Entries from a dataset:
------------------------------------
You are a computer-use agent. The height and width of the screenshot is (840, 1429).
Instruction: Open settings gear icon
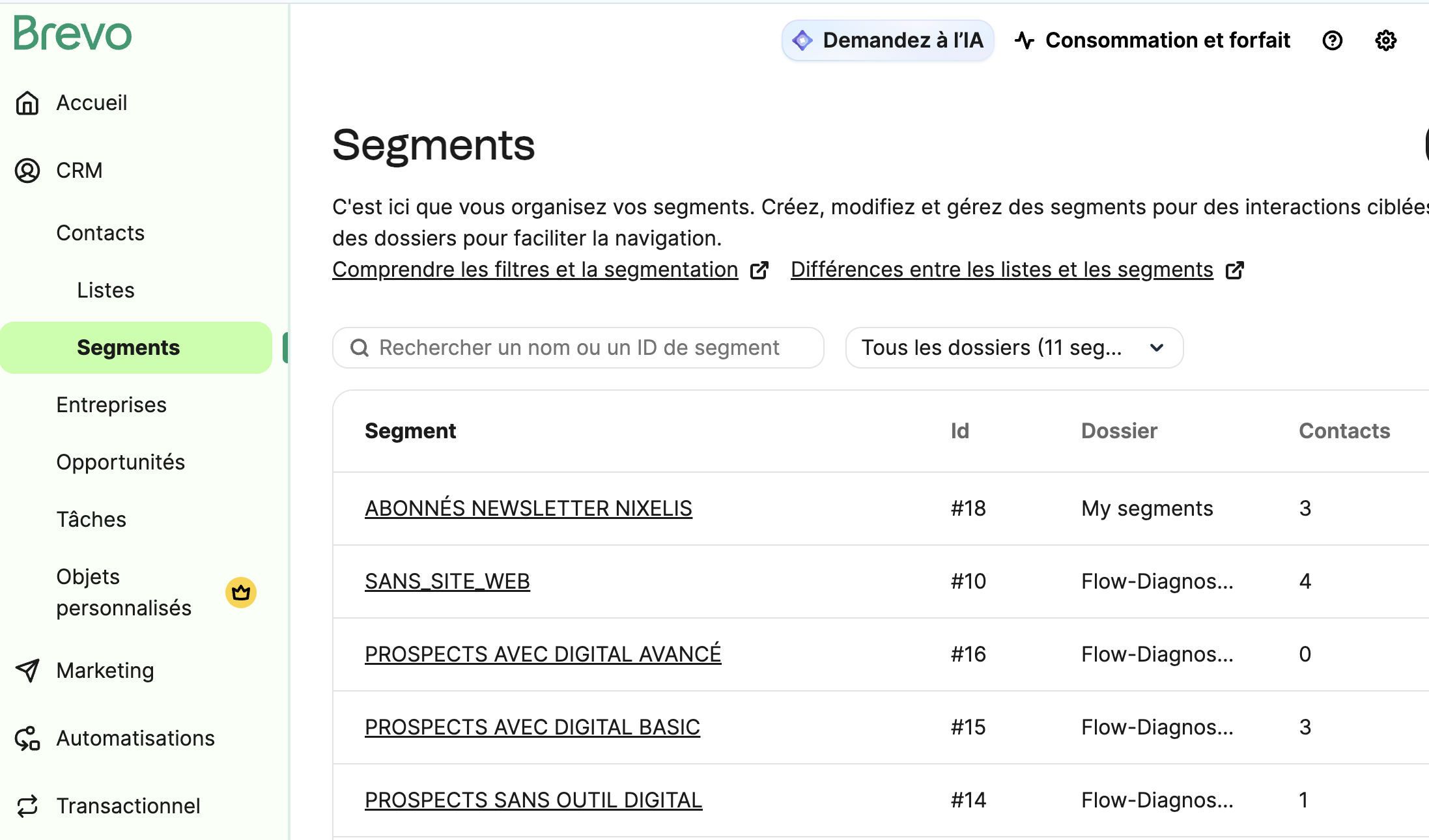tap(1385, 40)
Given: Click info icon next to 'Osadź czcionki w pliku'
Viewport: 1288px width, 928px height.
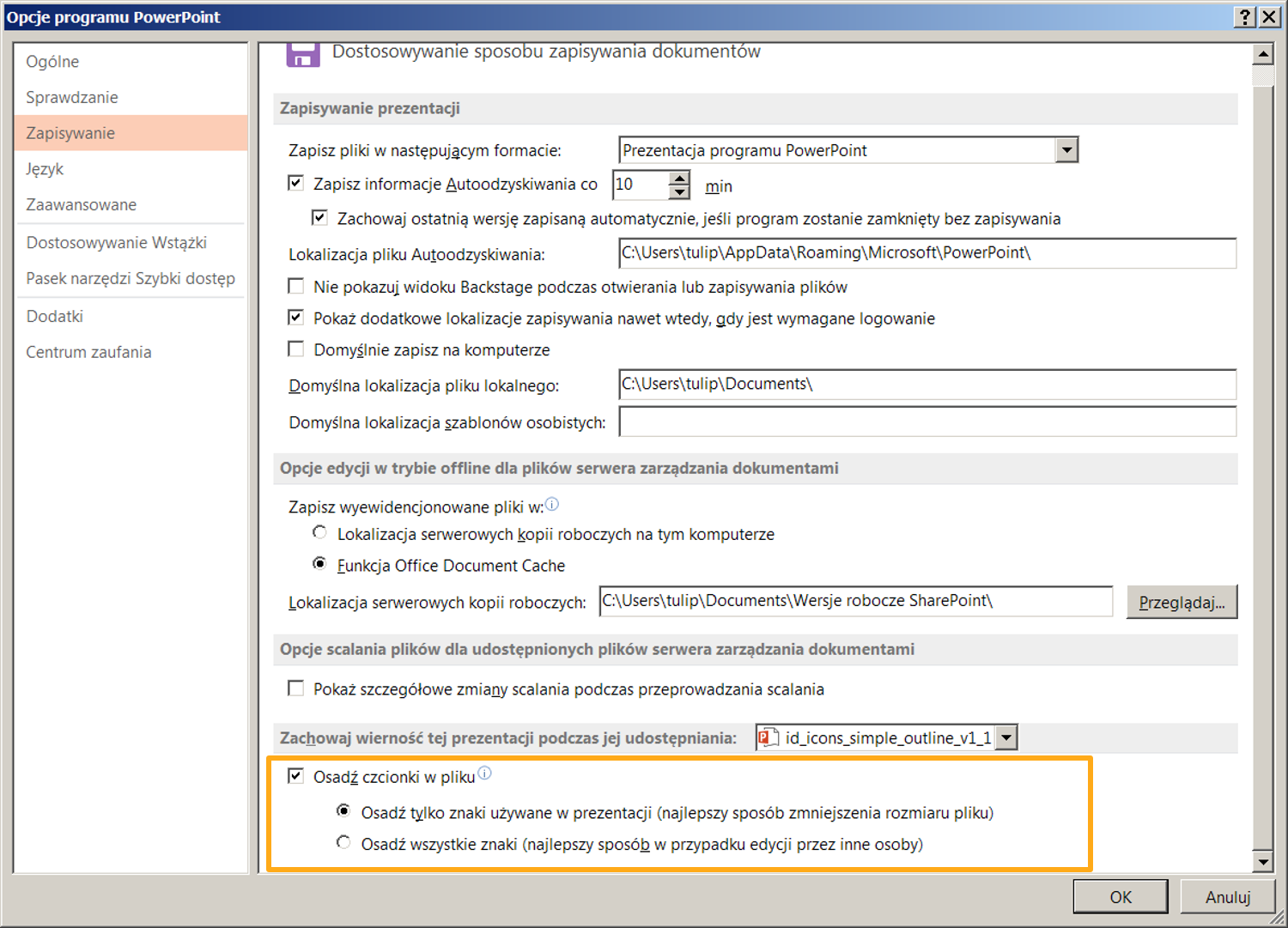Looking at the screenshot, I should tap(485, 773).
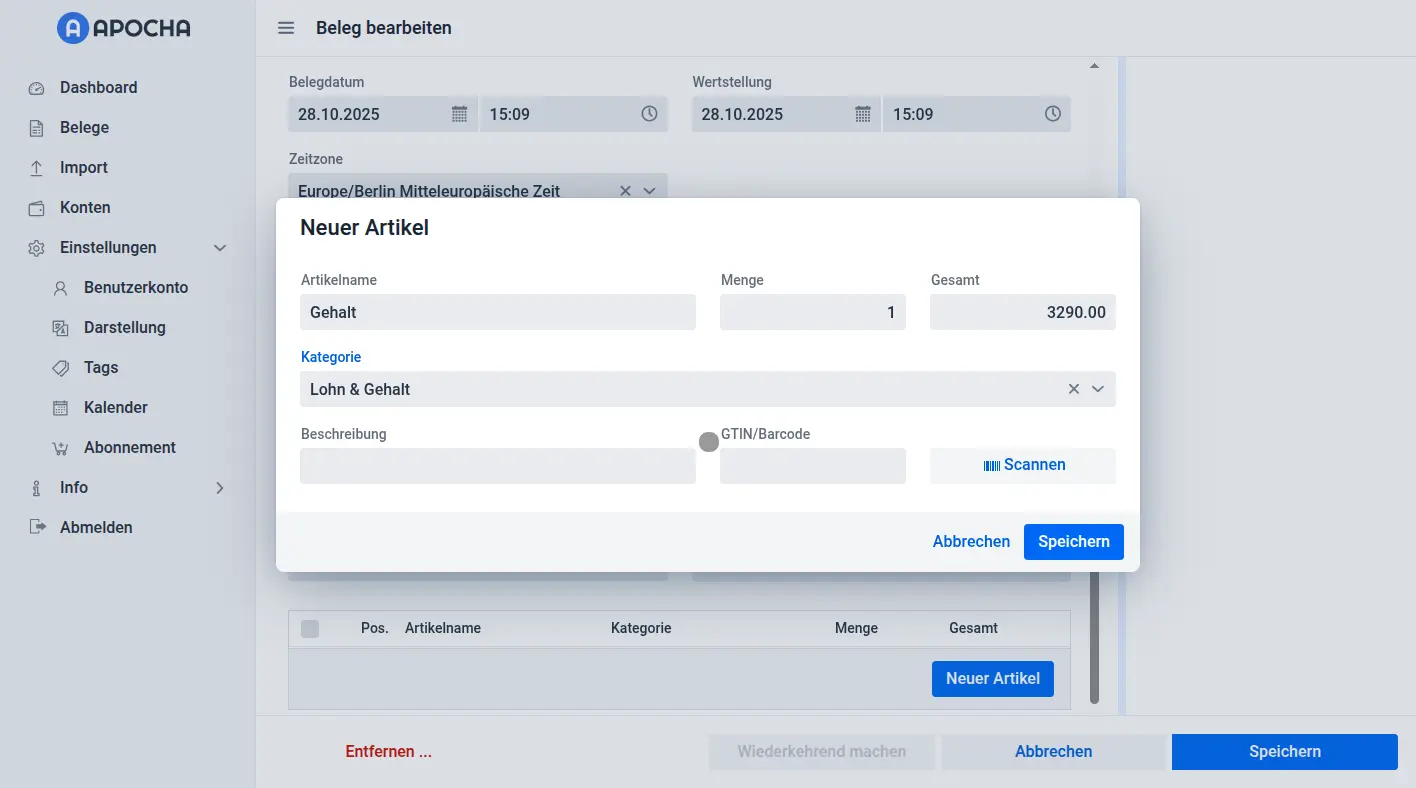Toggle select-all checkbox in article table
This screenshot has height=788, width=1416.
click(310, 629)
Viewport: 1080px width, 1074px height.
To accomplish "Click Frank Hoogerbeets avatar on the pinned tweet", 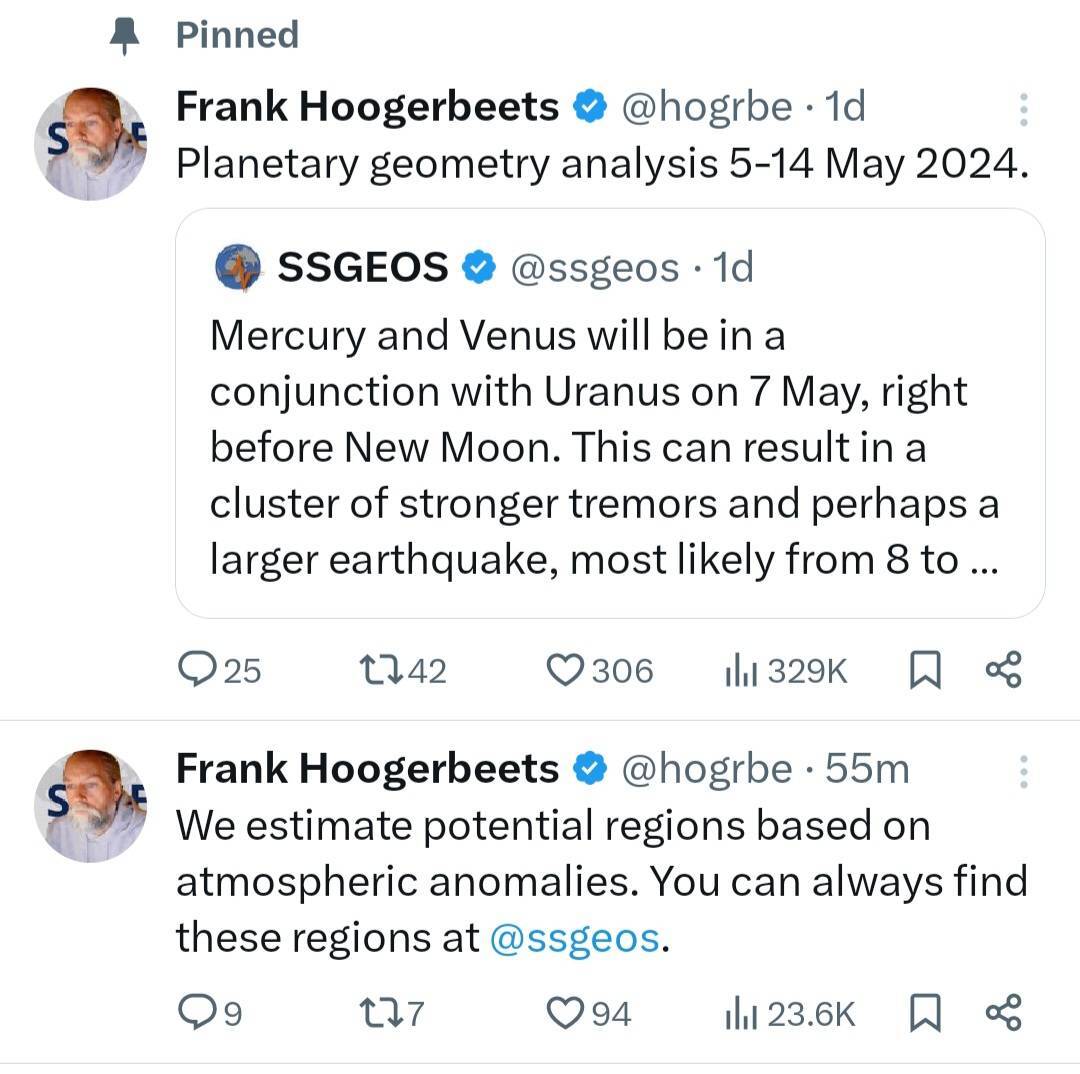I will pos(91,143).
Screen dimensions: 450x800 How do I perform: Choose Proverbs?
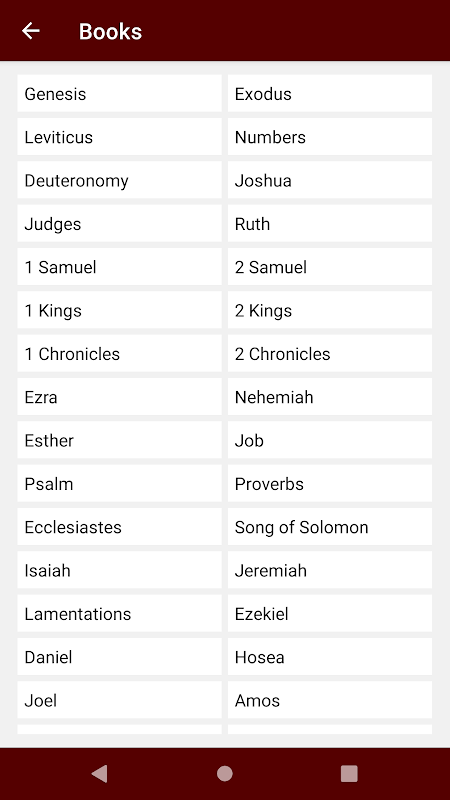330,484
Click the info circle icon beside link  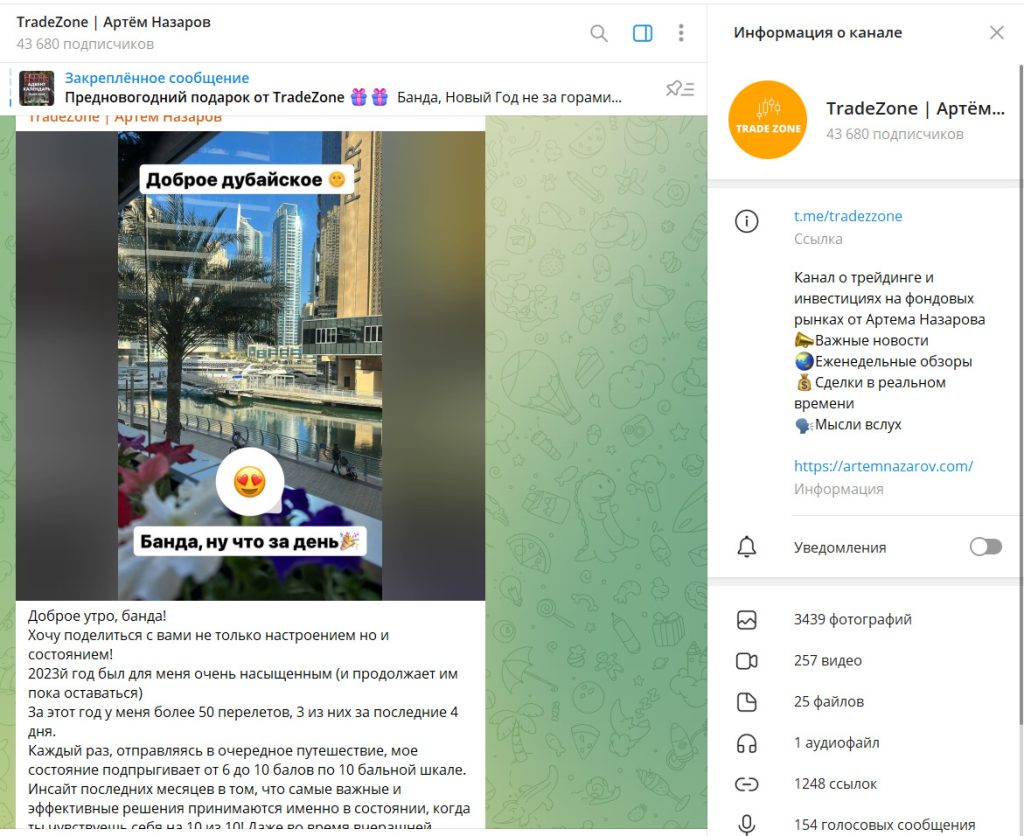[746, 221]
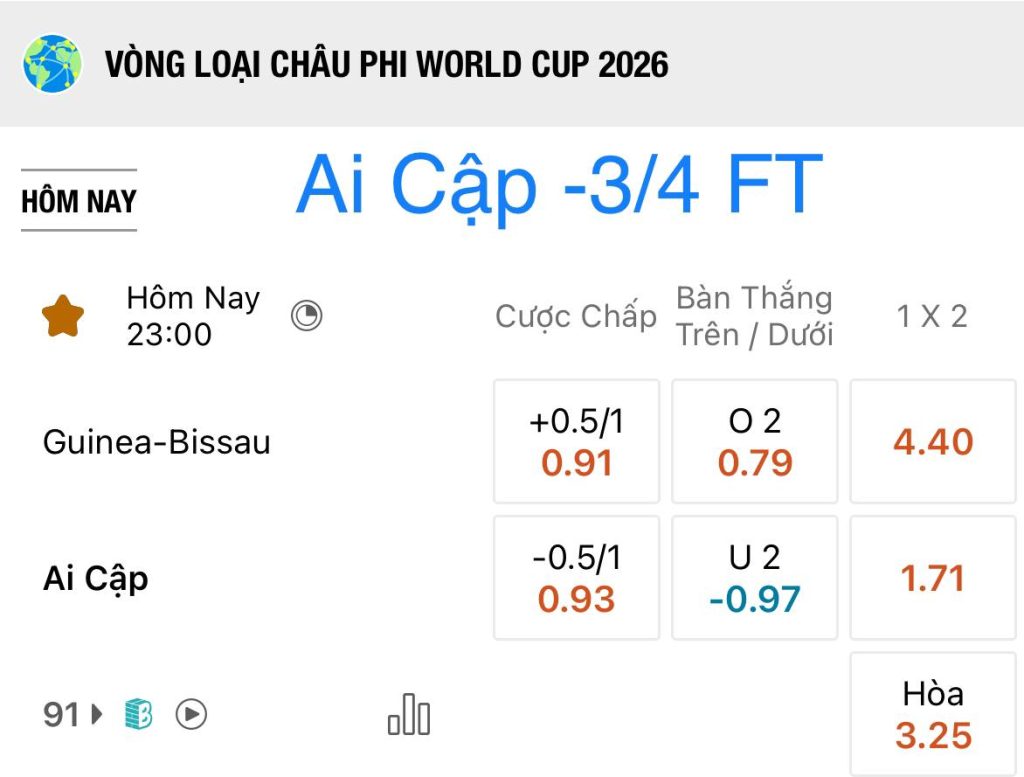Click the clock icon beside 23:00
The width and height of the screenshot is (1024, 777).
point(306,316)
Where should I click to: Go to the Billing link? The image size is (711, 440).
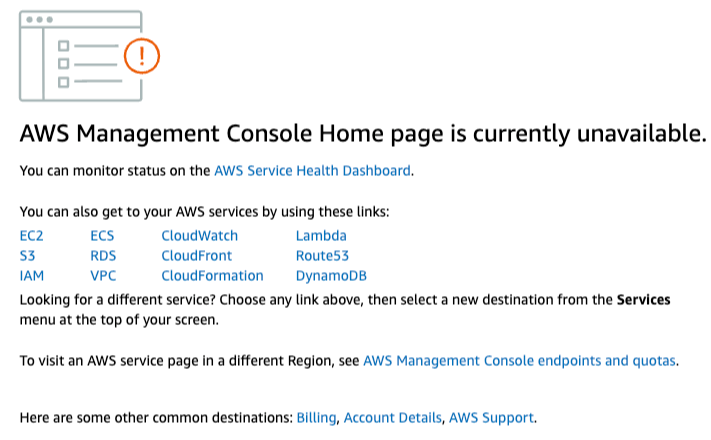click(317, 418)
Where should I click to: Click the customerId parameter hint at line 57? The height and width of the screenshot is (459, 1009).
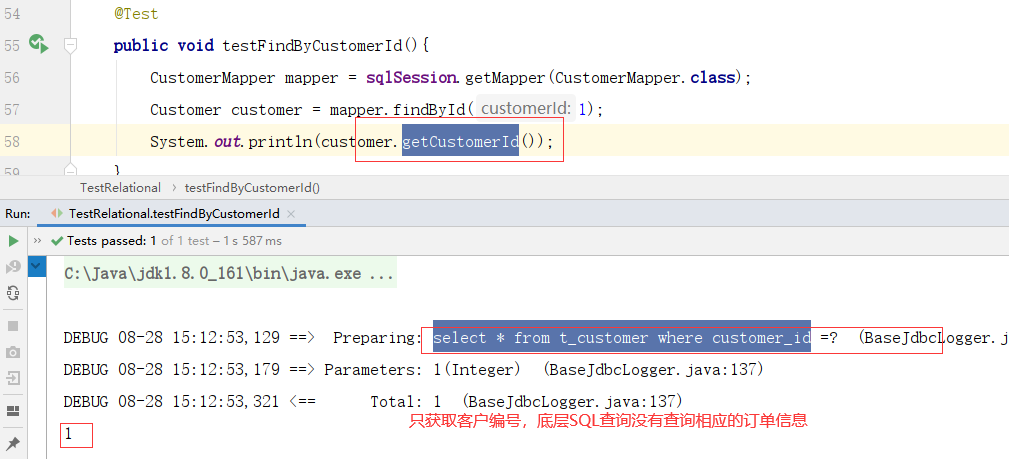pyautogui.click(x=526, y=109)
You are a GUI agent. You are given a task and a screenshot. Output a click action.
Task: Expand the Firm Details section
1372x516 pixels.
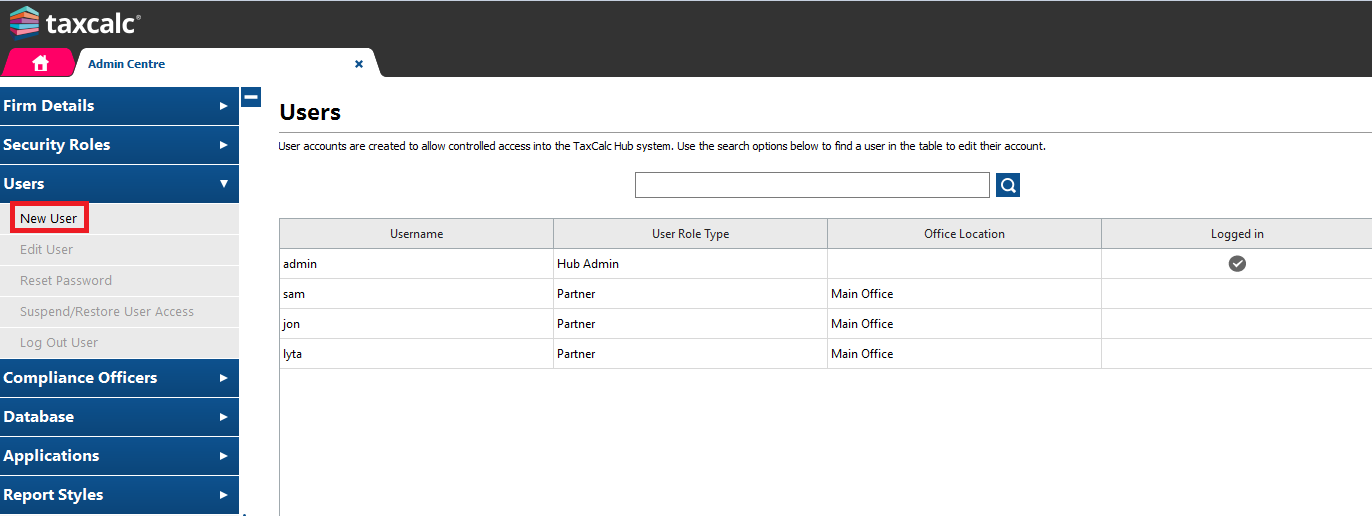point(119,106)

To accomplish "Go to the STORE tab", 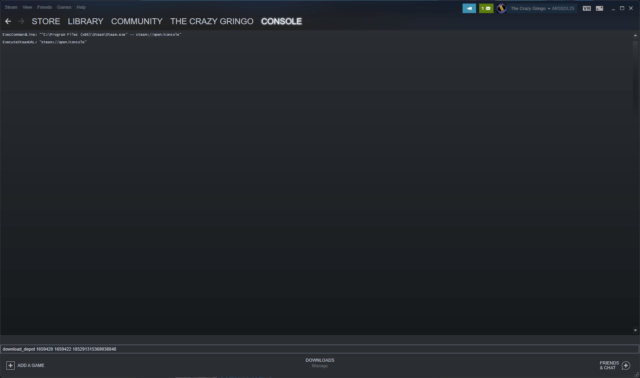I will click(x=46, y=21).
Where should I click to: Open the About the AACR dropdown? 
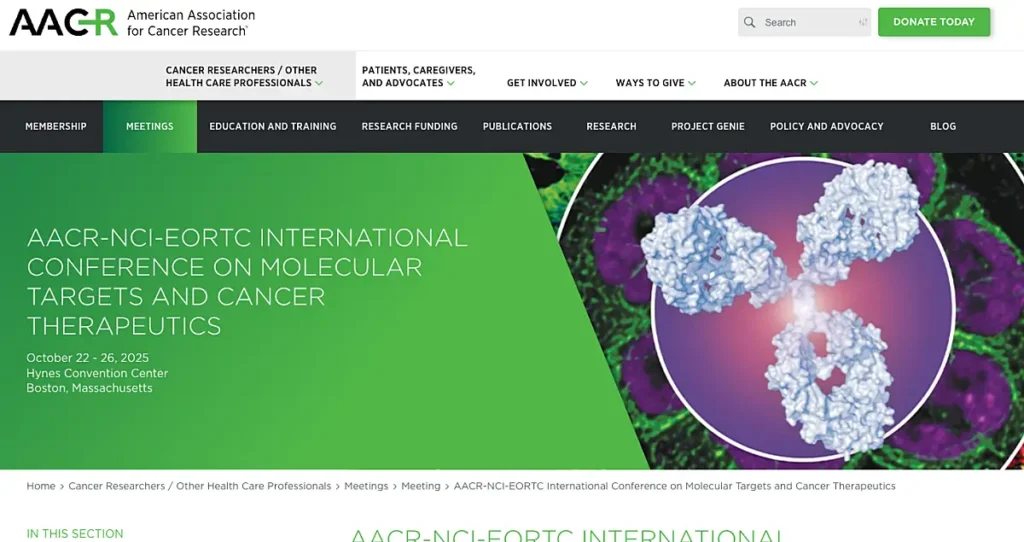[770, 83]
------------------------------------
## Task objective:
Render the lines of the entries as a JSON list of strings, one string per line, starting at the line containing "Where should I click to: Open" and continuing through the end of the entries, with blank lines omitted. Exclude the pictures from the answer.

## Exercise output:
[
  "Where should I click to: Open the About the AACR dropdown? ",
  "[770, 83]"
]